Pictures left aside, return the lines below exactly, from the one with "The width and height of the screenshot is (1372, 884)." to the end, including both ends.
=== Material to process ===
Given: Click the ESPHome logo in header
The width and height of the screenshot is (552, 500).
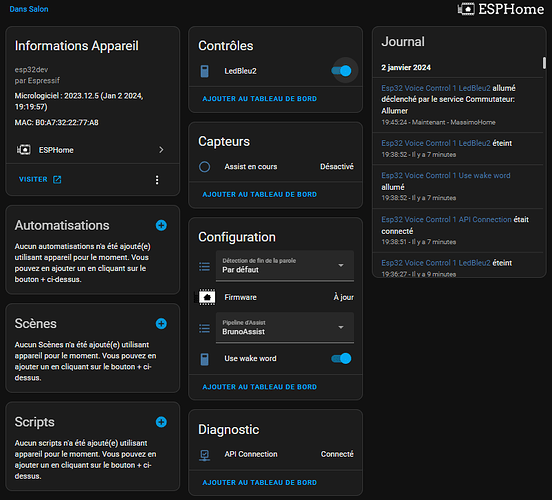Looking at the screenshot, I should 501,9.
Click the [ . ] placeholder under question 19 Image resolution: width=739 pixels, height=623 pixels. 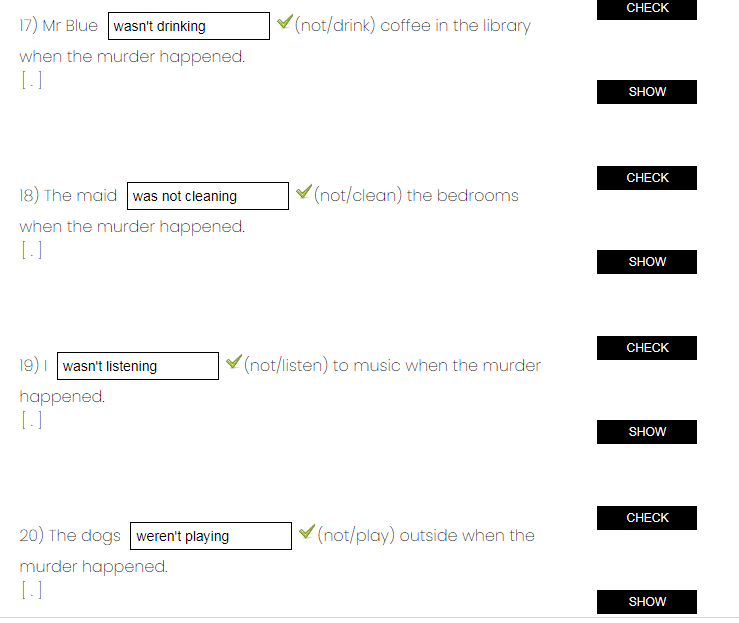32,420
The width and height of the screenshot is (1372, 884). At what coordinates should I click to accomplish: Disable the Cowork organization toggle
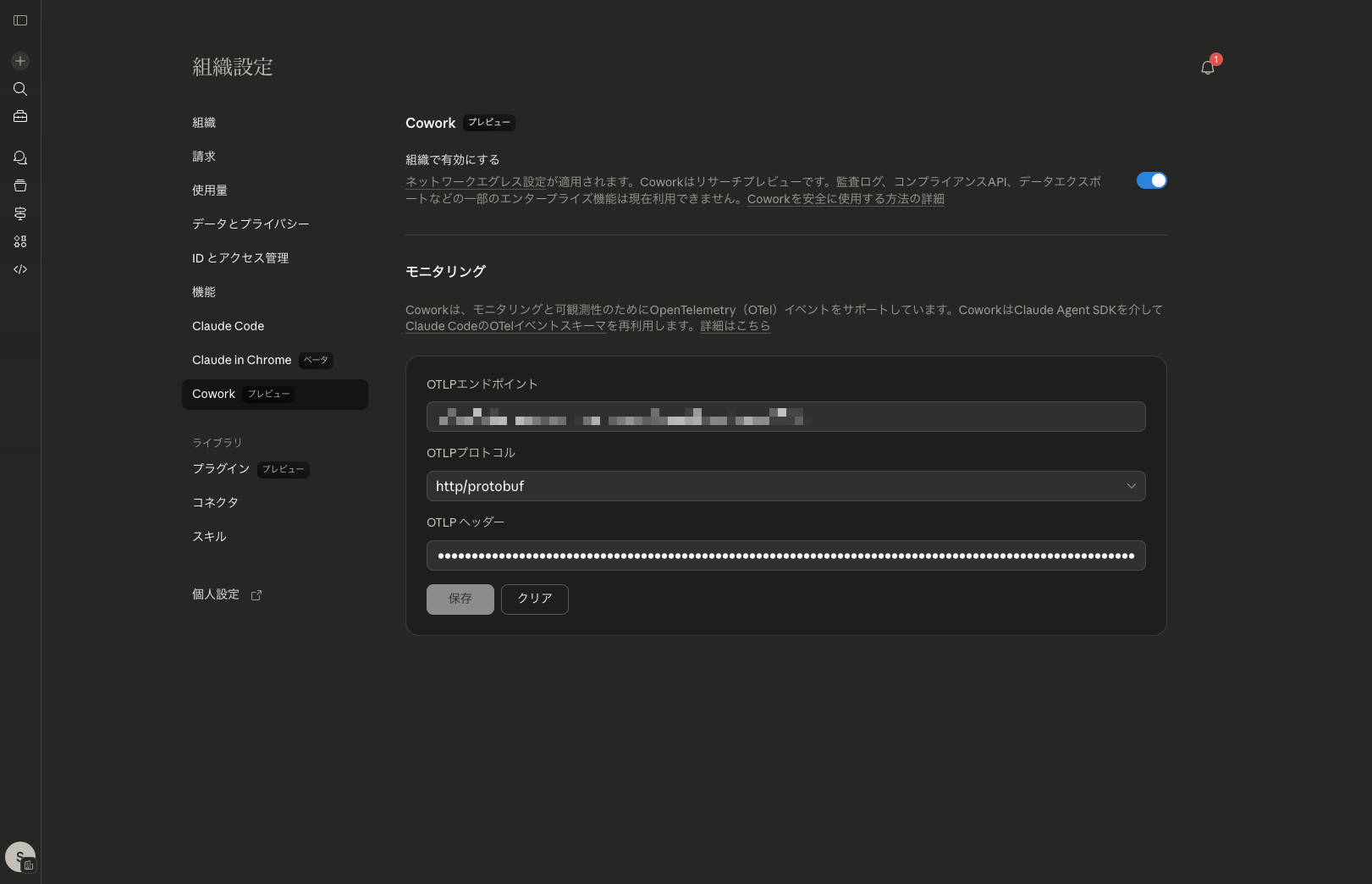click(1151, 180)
===
§ Written answer:
The width and height of the screenshot is (1372, 884). At what coordinates should I click to accomplish: Disable the Cowork organization toggle
click(1151, 180)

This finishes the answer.